Re: Statistics Import and Export

From: Nathan Bossart <nathandbossart(at)gmail(dot)com>
To: Jeff Davis <pgsql(at)j-davis(dot)com>
Cc: Corey Huinker <corey(dot)huinker(at)gmail(dot)com>, Robert Treat <rob(at)xzilla(dot)net>, Robert Haas <robertmhaas(at)gmail(dot)com>, Andres Freund <andres(at)anarazel(dot)de>, Tom Lane <tgl(at)sss(dot)pgh(dot)pa(dot)us>, Michael Paquier <michael(at)paquier(dot)xyz>, jian he <jian(dot)universality(at)gmail(dot)com>, Bruce Momjian <bruce(at)momjian(dot)us>, Matthias van de Meent <boekewurm+postgres(at)gmail(dot)com>, Magnus Hagander <magnus(at)hagander(dot)net>, Stephen Frost <sfrost(at)snowman(dot)net>, Ashutosh Bapat <ashutosh(dot)bapat(dot)oss(at)gmail(dot)com>, Peter Smith <smithpb2250(at)gmail(dot)com>, PostgreSQL Hackers <pgsql-hackers(at)lists(dot)postgresql(dot)org>, alvherre(at)alvh(dot)no-ip(dot)org
Subject: Re: Statistics Import and Export
Date: 2025-04-03 02:26:32
Message-ID: Z-3x2AnPCP331JA3@nathan
Views: Raw Message | Whole Thread | Download mbox | Resend email
Thread:
Lists: pgsql-hackers

On Tue, Apr 01, 2025 at 10:44:19PM -0700, Jeff Davis wrote:
> On Tue, 2025-04-01 at 22:21 -0500, Nathan Bossart wrote:
>> We might be able to improve this by inventing a new callback that fails for
>> all formats except for custom with feesko() available.  That would at least
>> ensure hard failures if these assumptions change.  That problably wouldn't
>> be terribly invasive.  I'm curious what you think.
>
> That sounds fine, I'd say do that if it feels reasonable, and if the
> extra callbacks get too messy, we can just document the assumptions
> instead.

I did write a version with callbacks, but it felt a bit silly because it is
very obviously intended for this one case. So, I removed them in the
attached patch set.

>> Hm.  One thing we could do is to send the TocEntry to the callback and
>> verify that matches the one we were expecting to see next (as set by a
>> previous call).  Does that sound like a strong enough check?
>
> Again, I'd just be practical here and do the check if it feels natural,
> and if not, improve the comments so that someone modifying the code
> would know where to look.

Okay, here is an updated patch set.

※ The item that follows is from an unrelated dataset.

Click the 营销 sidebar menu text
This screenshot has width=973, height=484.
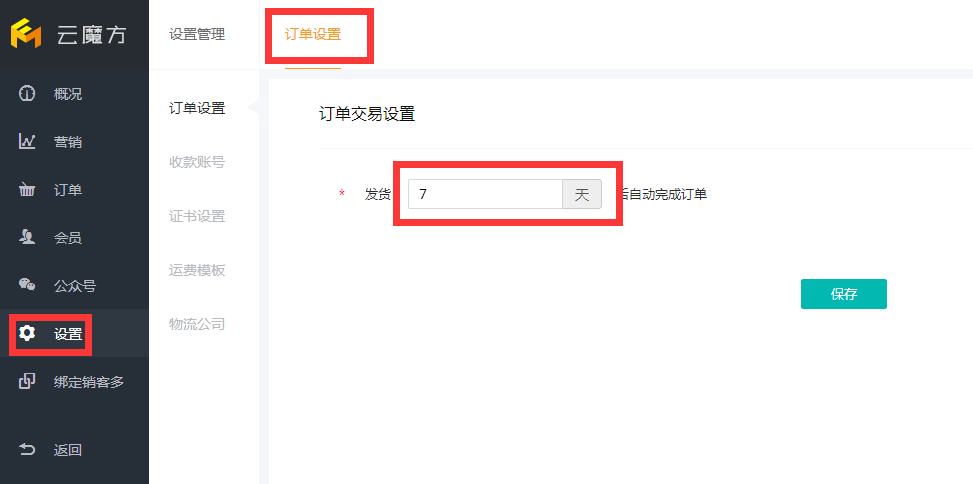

I did add some verification code,
which ended up being a really good idea because it revealed a couple of
cases we weren't handling:

* Besides custom format calling WriteToc() twice to update the data
offsets, tar format calls WriteToc() followed by RestoreArchive() to
write restore.sql. I couldn't think of a great way to avoid executing
the queries twice in this case, so I settled on allowing it for only that
mode. While we don't expect the second set of queries to result in
different stats definitions, even if it did, the worst case is that the
content of restore.sql (which isn't used by pg_restore) would be
different. I noticed some past discussion that seems to suggest that
this format might be a candidate for deprecation [0], so I'm not sure
it's worth doing anything fancier.

* Our batching code assumes that stats entries are dumped in TOC order,
which unfortunately wasn't true for formats that use RestoreArchive() for
dumping. This is because RestoreArchive() does multiple passes through
the TOC and selectively dumps certain entries each time. This is
particularly troublesome for index stats and a subset of matview stats;
both are in SECTION_POST_DATA, but matview stats that depend on matview
data are dumped in RESTORE_PASS_POST_ACL, while all other stats data is
dumped in RESTORE_PASS_MAIN. To deal with this, I propose moving all
stats entries in SECTION_POST_DATA to RESTORE_PASS_POST_ACL, which
ensures that we always dump stats in TOC order. One convenient side
effect of this change is that we can revert a decent chunk of commit
a0a4601765. It might be possible to do better via smarter lookahead code
or a more sophisticated cache, but it's a bit late in the game for that.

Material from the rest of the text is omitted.